The collective decline in the performance of industry enterprises reflects the deep reshuffle that the industry is experiencing and will continue for a period of time.

“Under the strong driving force of terminal demand and the continuous release of new production capacity, each link in the photovoltaic main industry chain has achieved a significant increase in production.” Tongwei Shares recently stated that with the intensification of industry chain competition and the rapid decline in prices, the trend of survival of the fittest is obvious. For example, some enterprises are the first to experience operating losses, and the survival space of small and medium-sized enterprises will be further compressed.

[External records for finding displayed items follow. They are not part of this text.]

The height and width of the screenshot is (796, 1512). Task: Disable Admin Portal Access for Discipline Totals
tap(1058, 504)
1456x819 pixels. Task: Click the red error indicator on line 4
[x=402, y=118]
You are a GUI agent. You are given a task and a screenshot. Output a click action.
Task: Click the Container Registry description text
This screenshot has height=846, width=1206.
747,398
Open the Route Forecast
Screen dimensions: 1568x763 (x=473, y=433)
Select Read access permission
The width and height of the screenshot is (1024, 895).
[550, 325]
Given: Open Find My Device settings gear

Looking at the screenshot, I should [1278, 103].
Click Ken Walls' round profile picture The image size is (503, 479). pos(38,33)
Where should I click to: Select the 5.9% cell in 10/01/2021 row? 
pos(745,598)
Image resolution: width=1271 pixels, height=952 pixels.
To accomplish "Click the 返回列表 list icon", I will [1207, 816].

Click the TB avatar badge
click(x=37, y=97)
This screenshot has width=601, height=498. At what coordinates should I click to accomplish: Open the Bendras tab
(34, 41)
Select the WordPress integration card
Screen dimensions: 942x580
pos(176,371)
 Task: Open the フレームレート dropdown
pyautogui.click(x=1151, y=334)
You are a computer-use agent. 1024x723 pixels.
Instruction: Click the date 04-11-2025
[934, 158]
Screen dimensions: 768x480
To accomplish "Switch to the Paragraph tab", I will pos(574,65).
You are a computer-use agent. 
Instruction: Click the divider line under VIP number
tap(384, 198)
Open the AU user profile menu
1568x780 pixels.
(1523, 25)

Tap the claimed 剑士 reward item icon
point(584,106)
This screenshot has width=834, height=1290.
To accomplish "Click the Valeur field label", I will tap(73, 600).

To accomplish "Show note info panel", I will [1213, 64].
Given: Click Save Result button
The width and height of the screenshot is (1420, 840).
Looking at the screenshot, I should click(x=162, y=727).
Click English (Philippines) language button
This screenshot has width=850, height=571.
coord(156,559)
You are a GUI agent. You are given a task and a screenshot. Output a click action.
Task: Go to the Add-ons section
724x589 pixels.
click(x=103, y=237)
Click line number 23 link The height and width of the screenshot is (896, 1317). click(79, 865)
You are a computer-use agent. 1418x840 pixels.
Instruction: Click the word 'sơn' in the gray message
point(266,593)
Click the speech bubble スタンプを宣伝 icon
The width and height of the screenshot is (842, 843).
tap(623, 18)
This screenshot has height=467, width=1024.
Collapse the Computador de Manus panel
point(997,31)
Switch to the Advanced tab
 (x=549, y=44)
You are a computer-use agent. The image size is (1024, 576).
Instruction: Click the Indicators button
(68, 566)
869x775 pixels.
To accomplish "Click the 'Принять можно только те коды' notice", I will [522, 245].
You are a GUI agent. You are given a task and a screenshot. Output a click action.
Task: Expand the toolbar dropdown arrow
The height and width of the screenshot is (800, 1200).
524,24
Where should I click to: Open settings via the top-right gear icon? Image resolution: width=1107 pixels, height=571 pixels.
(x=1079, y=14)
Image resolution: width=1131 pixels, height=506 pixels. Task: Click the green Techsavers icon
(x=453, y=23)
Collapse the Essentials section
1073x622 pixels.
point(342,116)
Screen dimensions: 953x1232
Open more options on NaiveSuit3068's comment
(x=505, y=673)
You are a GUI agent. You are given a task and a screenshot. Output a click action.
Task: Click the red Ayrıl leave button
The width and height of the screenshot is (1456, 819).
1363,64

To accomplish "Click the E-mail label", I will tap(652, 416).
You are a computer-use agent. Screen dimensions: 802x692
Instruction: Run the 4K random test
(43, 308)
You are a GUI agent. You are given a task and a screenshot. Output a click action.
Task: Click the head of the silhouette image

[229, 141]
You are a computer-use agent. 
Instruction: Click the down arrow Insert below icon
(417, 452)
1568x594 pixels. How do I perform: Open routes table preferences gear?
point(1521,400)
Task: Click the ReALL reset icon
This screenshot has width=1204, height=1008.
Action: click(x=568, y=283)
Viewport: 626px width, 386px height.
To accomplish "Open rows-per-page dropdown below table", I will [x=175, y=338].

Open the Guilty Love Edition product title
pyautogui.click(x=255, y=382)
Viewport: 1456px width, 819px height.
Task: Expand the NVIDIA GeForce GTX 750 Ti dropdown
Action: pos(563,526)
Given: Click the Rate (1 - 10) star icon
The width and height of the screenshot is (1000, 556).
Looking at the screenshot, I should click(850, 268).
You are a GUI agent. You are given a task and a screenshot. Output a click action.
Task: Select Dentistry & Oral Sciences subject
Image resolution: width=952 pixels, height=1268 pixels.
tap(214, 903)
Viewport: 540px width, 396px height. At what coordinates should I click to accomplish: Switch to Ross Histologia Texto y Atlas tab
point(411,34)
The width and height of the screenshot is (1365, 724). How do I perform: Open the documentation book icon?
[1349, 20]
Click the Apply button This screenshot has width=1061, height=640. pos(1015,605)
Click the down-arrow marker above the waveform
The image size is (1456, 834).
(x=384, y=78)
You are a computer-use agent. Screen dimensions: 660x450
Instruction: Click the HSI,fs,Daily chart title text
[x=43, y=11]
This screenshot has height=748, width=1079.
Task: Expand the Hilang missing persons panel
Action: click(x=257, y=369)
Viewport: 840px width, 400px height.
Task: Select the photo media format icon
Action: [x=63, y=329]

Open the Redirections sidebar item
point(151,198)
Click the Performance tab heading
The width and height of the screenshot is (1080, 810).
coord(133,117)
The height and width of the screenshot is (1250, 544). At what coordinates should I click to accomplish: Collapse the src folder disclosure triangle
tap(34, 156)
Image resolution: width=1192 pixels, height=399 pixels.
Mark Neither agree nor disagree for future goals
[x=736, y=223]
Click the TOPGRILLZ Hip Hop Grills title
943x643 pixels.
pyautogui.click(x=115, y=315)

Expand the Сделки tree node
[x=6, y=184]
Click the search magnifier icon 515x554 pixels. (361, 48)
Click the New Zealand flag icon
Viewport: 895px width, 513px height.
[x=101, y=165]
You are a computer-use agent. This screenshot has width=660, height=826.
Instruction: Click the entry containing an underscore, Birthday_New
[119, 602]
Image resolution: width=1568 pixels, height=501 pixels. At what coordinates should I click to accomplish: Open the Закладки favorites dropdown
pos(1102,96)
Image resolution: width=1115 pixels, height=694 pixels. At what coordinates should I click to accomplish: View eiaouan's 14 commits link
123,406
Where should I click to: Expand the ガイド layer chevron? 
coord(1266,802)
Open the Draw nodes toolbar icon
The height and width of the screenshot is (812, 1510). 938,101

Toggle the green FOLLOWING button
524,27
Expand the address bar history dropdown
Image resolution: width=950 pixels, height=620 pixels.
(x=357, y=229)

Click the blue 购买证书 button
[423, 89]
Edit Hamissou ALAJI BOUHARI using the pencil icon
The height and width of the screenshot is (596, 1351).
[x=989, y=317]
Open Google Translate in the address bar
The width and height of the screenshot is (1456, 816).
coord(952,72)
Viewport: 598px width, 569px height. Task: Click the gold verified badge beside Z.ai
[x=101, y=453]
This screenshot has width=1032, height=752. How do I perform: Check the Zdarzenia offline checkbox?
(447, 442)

“The industry will continue to maintain growth this year and will continue to reach a historic high in installed capacity.” Zhong Baoshen said in a recent media interview this year that although the industry is currently in a “cold winter”, the prices in the industry chain have significantly declined, and the price decline will significantly improve the economic efficiency of photovoltaic power generation and stimulate demand.

Zhong Baoshen stated that the growth rate of photovoltaics in the past three years has been very fast. Last year, the new installed capacity in the Chinese market increased by about 150% compared to 2022, accounting for 50% of the global installed capacity. This is an extraordinary achievement in the development of new energy in China. At present, there is overcapacity in the industry, and the market has different views on development expectations. However, overall, in the context of green transformation of the global energy system, the Chinese photovoltaic industry will continue to grow.